Before: ANITA R. FLORIO, J.P., GABRIEL M. KRAUSMAN, GLORIA GOLDSTEIN, SANDRA L. TOWNES, JJ.
DECISION ORDER
ORDERED that the order dated May 21, 2002, is affirmed; and it is further,
ORDERED that the appeal from the order dated May 22, 2002, is dismissed; and it is further,
ORDERED that one bill of costs is awarded to the defendant.
Under the circumstances of this case, the Supreme Court properly modified an income deduction order to include only the amounts to be paid directly to the wife for the support of herself and the parties' children. There is no legal support for the proposition that mortgage payments owed pursuant to an order of support must always be included in an income deduction order (see Matter of Sferrazza v. Bergdorf Goodman, 213 A.D.2d 44).

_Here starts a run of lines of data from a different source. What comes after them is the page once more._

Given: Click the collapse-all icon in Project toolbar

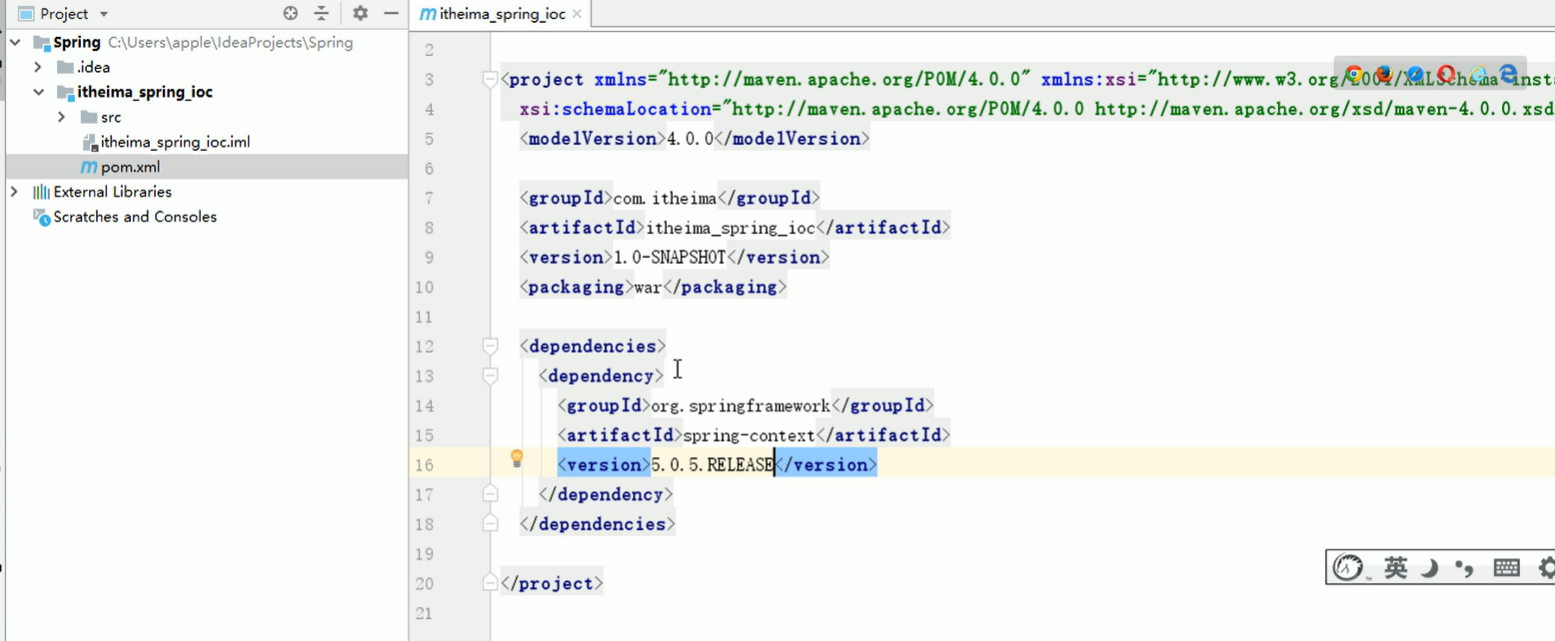Looking at the screenshot, I should pyautogui.click(x=319, y=13).
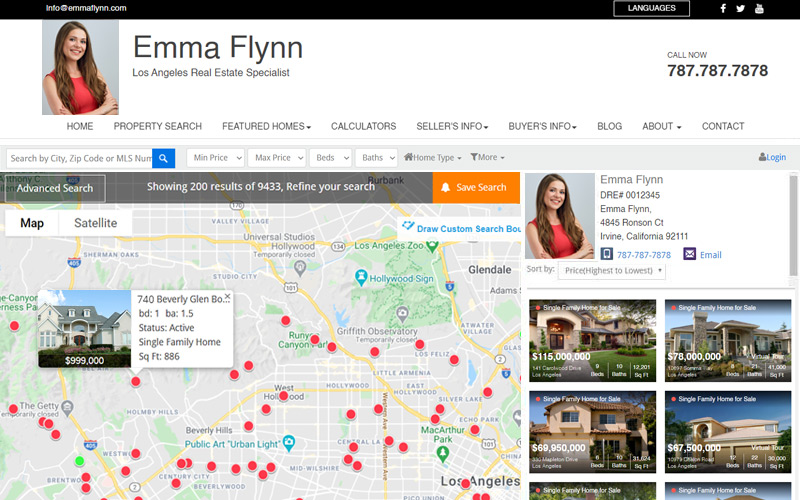Click the blue search magnifier button
The image size is (800, 500).
tap(164, 158)
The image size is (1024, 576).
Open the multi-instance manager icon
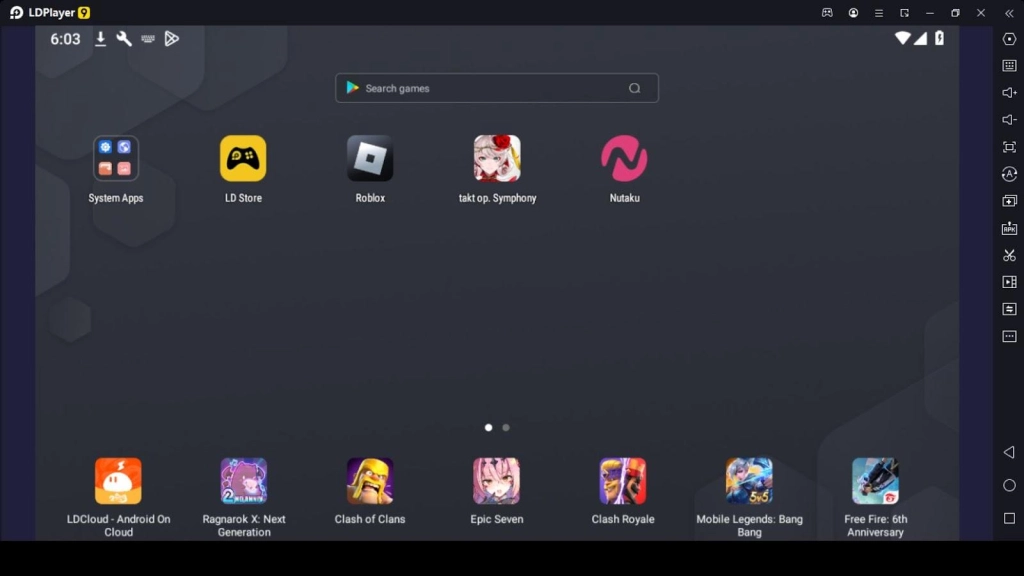(x=1009, y=201)
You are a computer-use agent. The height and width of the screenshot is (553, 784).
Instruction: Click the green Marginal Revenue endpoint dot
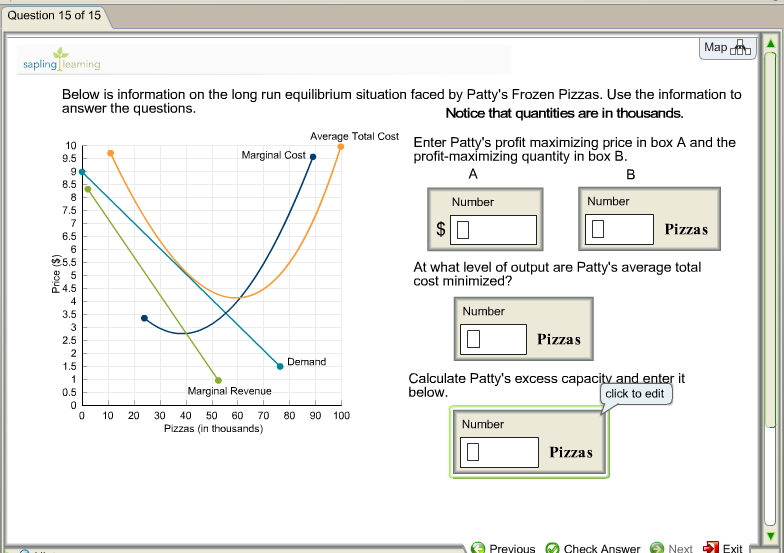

The appeal from the order dated May 22, 2002, must be dismissed. As a general rule, we do not consider an issue raised on a subsequent appeal that was raised, or could have been raised, in an earlier appeal from an order which appeal was dismissed for lack of prosecution, although we have inherent jurisdiction to do so (see Rubeo v. National Grange Mut. Ins. Co., 93 N.Y.2d 750; Bray v. Cox, 38 N.Y.2d 350). Here, the plaintiff appealed from such a prior order of the Supreme Court dated February 4, 2002. That appeal (Appellate Division Docket No. 2002-2777) was dismissed by this court on November 12, 2002, for failure to perfect in accordance with the rules of this court. The dismissal of that appeal constituted an adjudication on the merits with respect to all issues which could have been reviewed therein, and we find no basis to review the same issues now, on this appeal (see Rubeo v. National Grange Mut. Ins. Co., supra; Bray v. Cox, supra).
FLORIO, J.P., KRAUSMAN, GOLDSTEIN and TOWNES, JJ., concur.